Although we have been saying that directory files contain other files and directories, that is not precisely true. If you could look inside a directory, you would find no files. Instead, you would see a list of the files that are supposed to be "contained" in that directory. The names on the list refer to the storage locations that actually hold the files. We say that the files are "linked" to the directory.
Generally, a link is a name that refers to a file. UNIX allows more than one link to the same file, so a file can have more than one name. Directory files always contain at least two links: (.), which is a link to the current directory itself, and (..) a link to the parent directory. Files can be linked using the the ln (link) command. As an example, in a directory, lnEx, there are two subdirectories (myDirA and myDirB) each with a single file (fA.txt and fB.txt). In the lnEx directory, we create two files, myF1.txt and myF2.txt, that are linked to myDirA/fA.txt and myDirB/fB.txt respectively. We then issue an ls with -i which will show the inode numbers.
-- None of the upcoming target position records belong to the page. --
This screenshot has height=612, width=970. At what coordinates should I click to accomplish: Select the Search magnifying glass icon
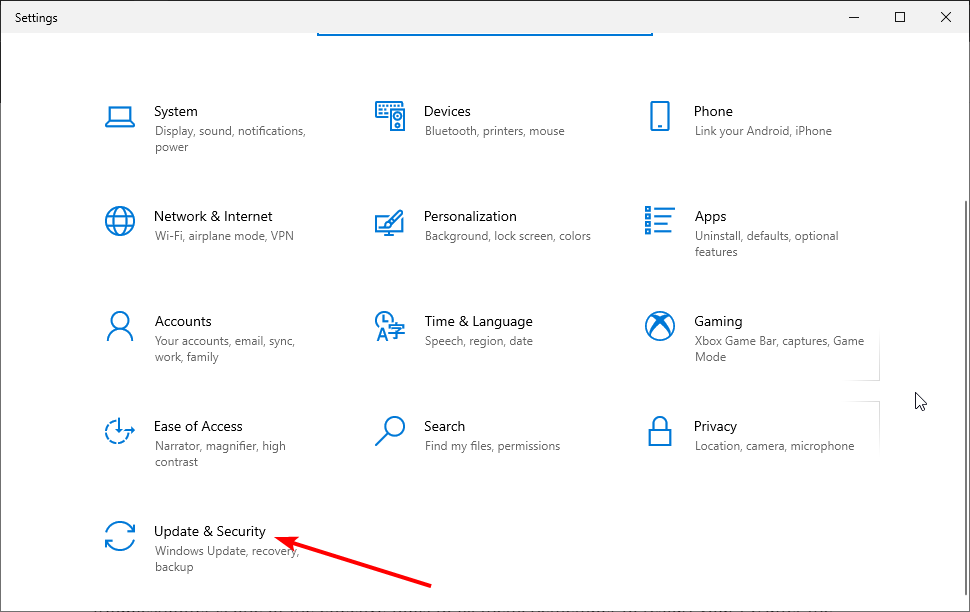point(390,431)
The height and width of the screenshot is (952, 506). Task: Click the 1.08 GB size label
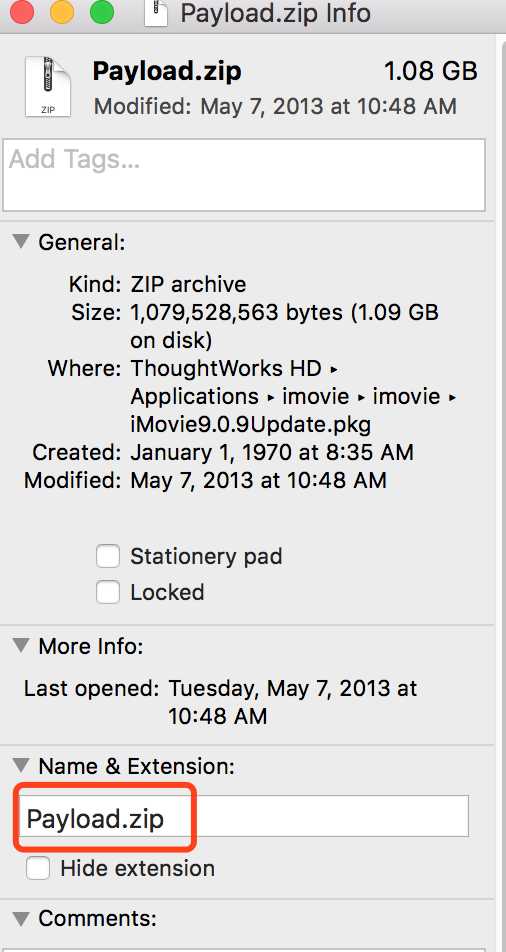(431, 72)
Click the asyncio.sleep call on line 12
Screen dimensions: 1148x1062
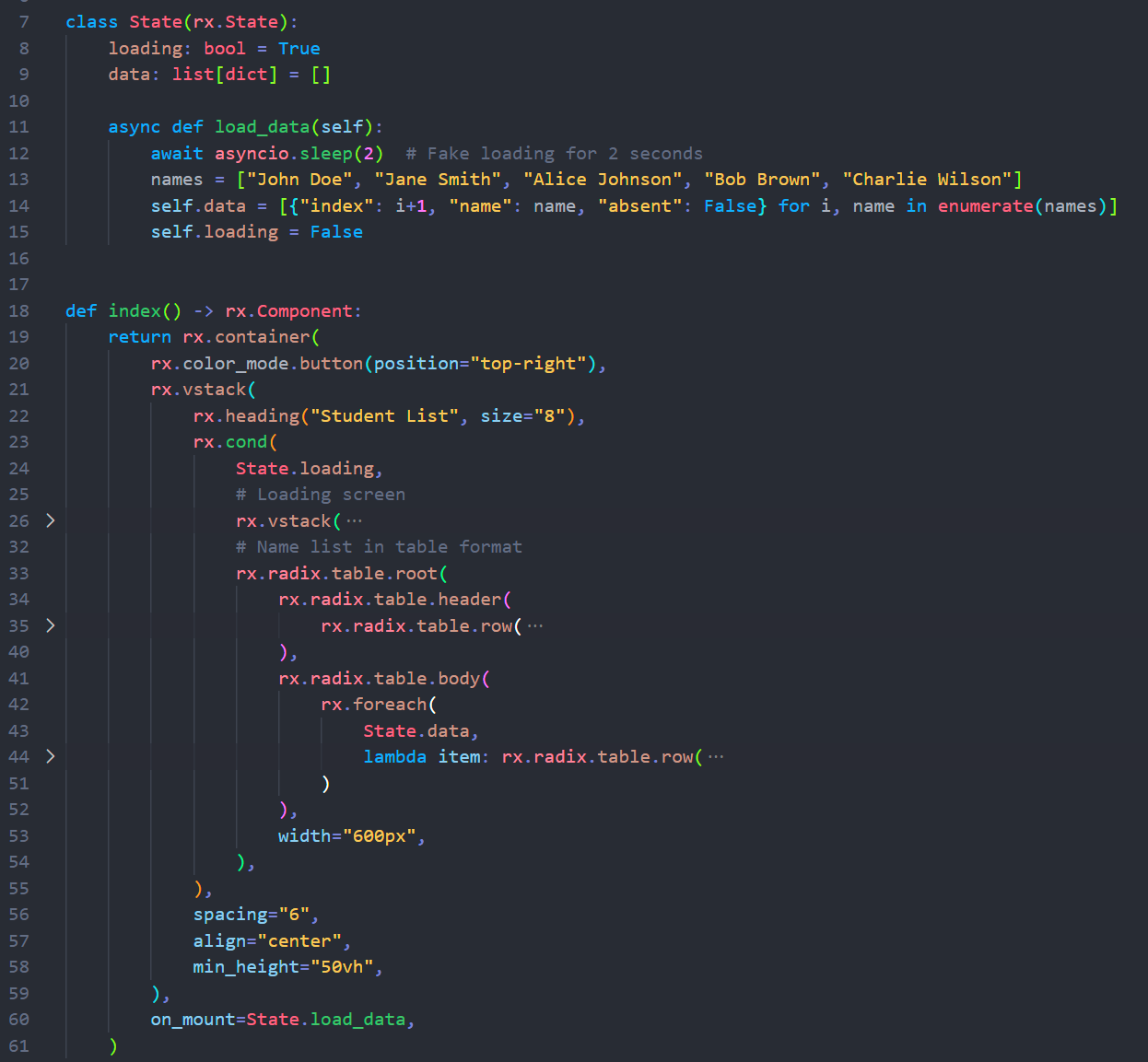286,153
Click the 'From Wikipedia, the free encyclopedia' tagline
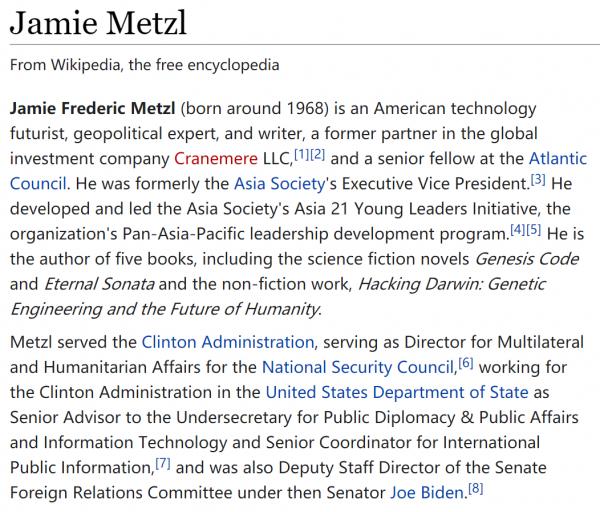Screen dimensions: 600x512 coord(144,64)
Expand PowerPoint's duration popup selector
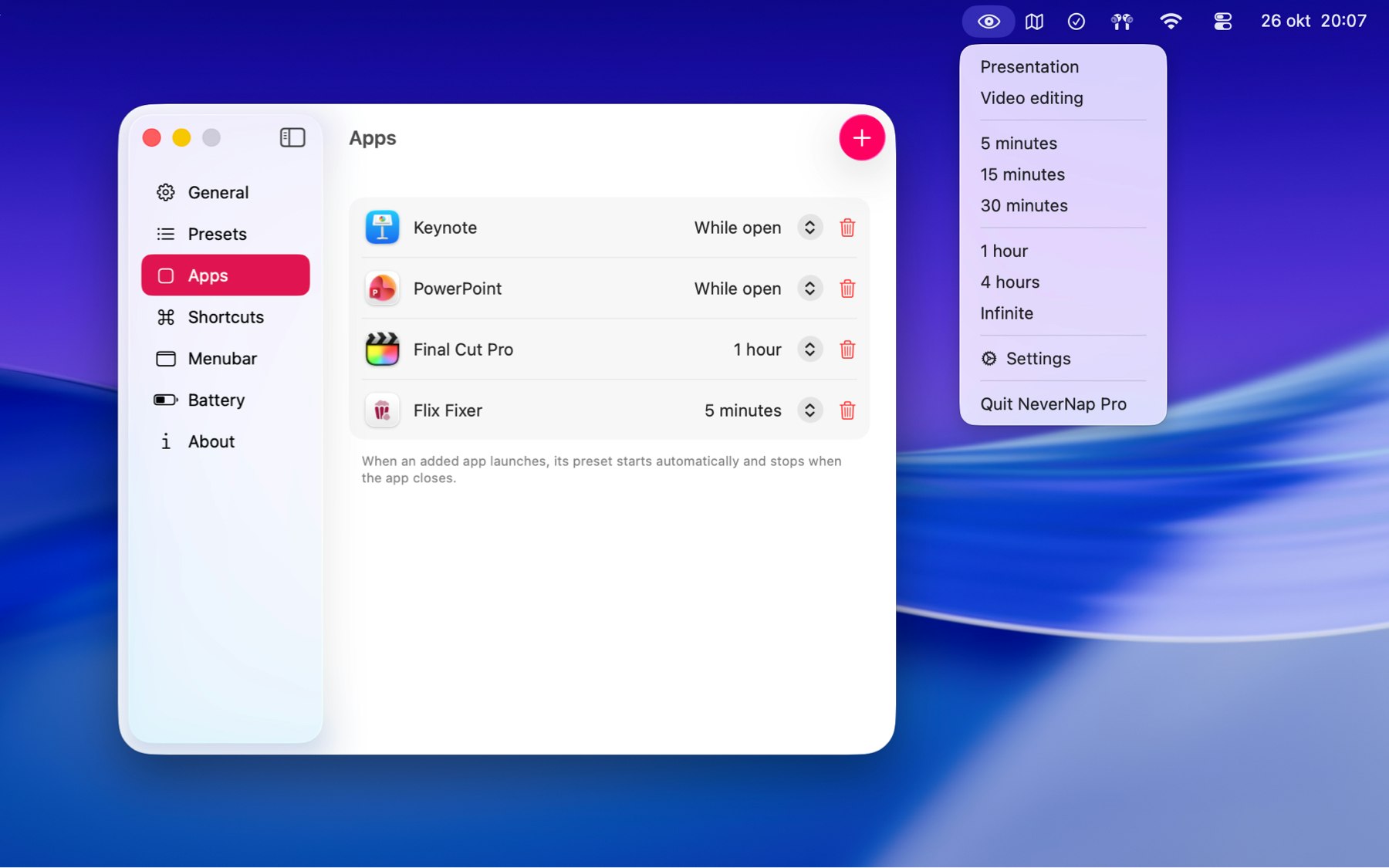 [809, 289]
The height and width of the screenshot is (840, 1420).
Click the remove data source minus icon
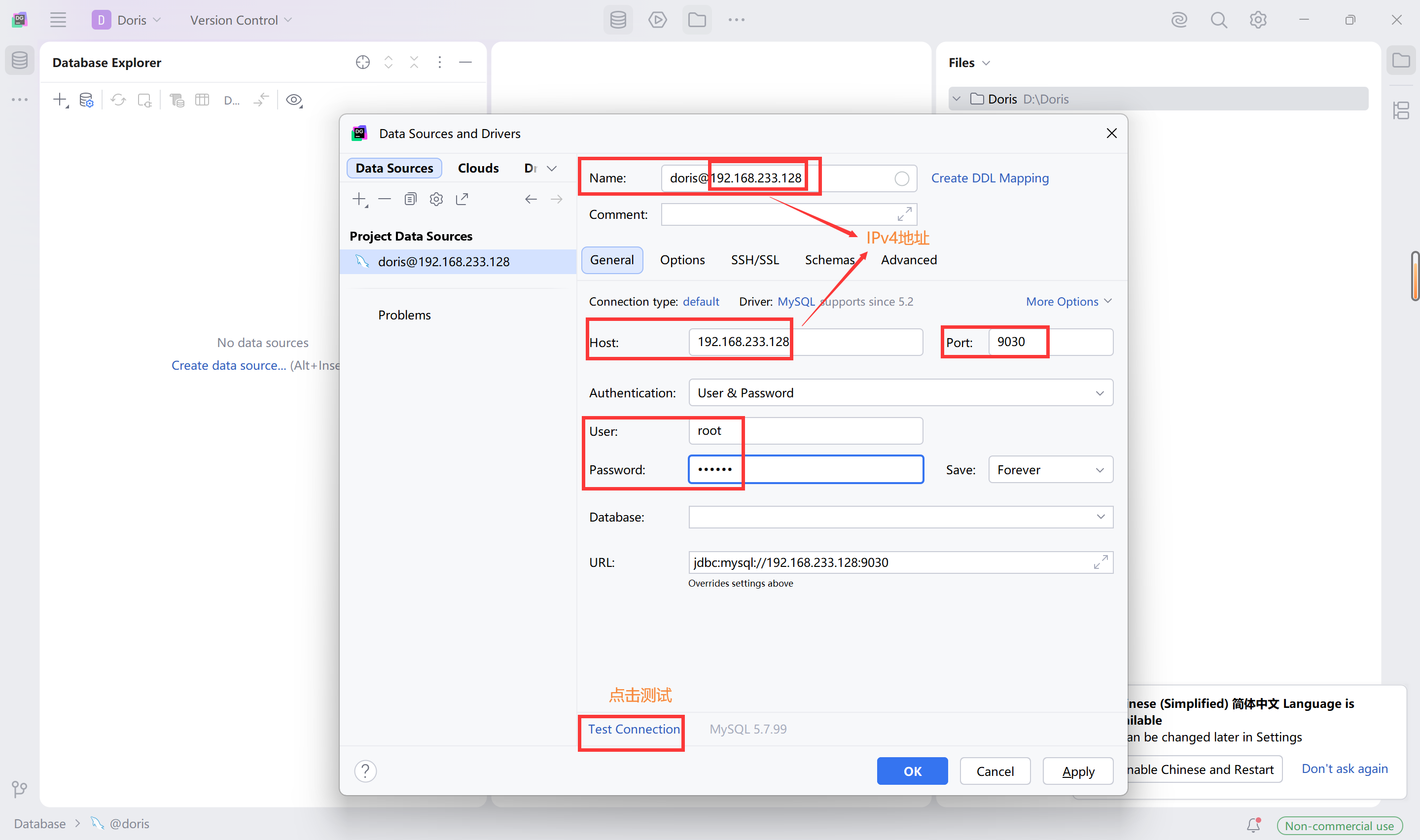click(385, 199)
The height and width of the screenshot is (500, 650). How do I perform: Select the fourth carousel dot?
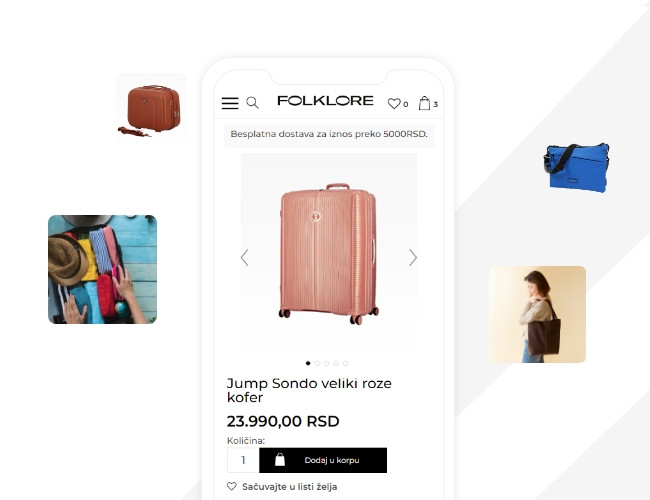336,363
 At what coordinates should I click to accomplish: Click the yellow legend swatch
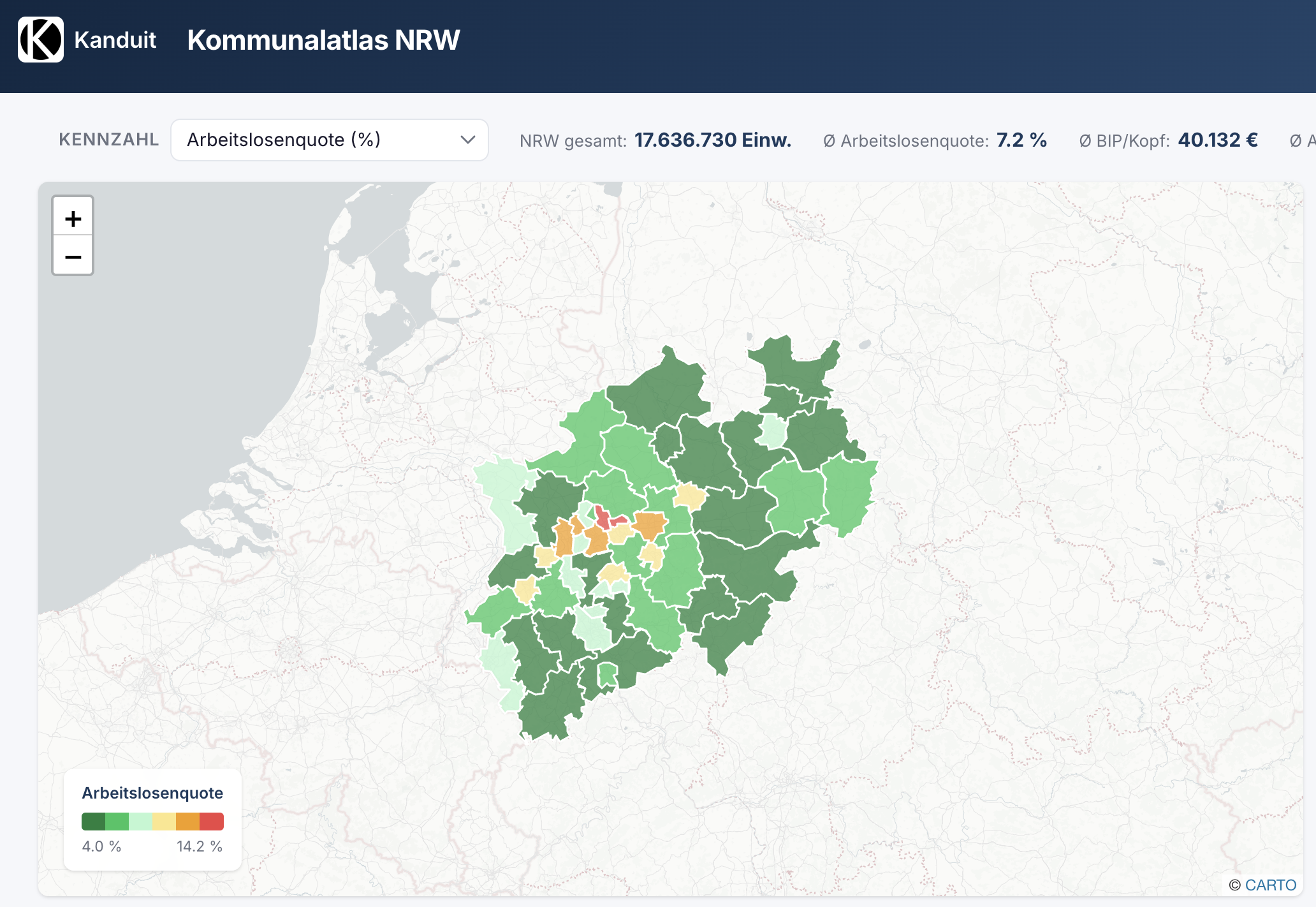(x=164, y=822)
>ln ./myDirA/fA.txt myF1.txt; ln ./myDirB/fB.txt myF2.txt;
ls -iRlt .
.:
total 12
948184 lrwxrwxrwx 1 jjm jjm 15 Jan 30 01:56 myF2.txt -> ./myDirB/fB.txt
947190 drwxrwxr-x 2 jjm jjm 4096 Jan 30 01:47 myDirA
1961 drwxrwxr-x 2 jjm jjm 4096 Jan 30 01:47 myDirB
947191 -rw-rw-r-- 2 jjm jjm 7 Jan 30 01:47 myF1.txt
./myDirA:
total 4
947191 -rw-rw-r-- 2 jjm jjm 7 Jan 30 01:47 fA.txt
./myDirB:
total 4
1962 -rw-rw-r-- 1 jjm jjm 7 Jan 30 01:47 fB.txt
Next, If we remove both original files : >rm ./myDirA/fA.txt; rm ./myDirB/fB.txt; ls -iRlt
ls -iRlt
.:
total 12
1961 drwxrwxr-x 2 jjm jjm 4096 Jan 30 02:00 myDirB
947190 drwxrwxr-x 2 jjm jjm 4096 Jan 30 01:59 myDirA
948184 lrwxrwxrwx 1 jjm jjm 15 Jan 30 01:56 myF2.txt -> ./myDirB/fB.txt
947191 -rw-rw-r-- 1 jjm jjm 7 Jan 30 01:47 myF1.txt
./myDirB:
total 0
./myDirA:
total 0
For hard links, all new links to a file cause a link count to increment (and the count is decremented as they are removed). In the example, we removed one reference to the file, the linked file myF1.txt still exists and points to the original file data. Hard links have several limitations. First, files can only be linked in the same filesystem. Second, directories can not be linked. Symbolic links ait does not allow directories to be linked. Symolic links address these issues by supporting the following: 1)links that cross partitions and filesystems; 2)links to files that might be removed but are restored;
In the example, by removing the original file, the linked file remains, however it points to a non-existant file. The linked file can be accessed and appended with data.
The Filesystem
A filesystem manages all aspects of obtaining and saving data. The Unix filesystem defines a standard hierarchical structure or interface of user and system data to users as well as an operating system abstraction defining how application level programs can access resources managed by the operating system. The Unix mount command allows a filesystem to be comprised of smaller pieces, usually each uniquely mapped to a portion of the filesystem tree. Typically these 'smaller pieces' are filesystem resources provided by different physical storage devices.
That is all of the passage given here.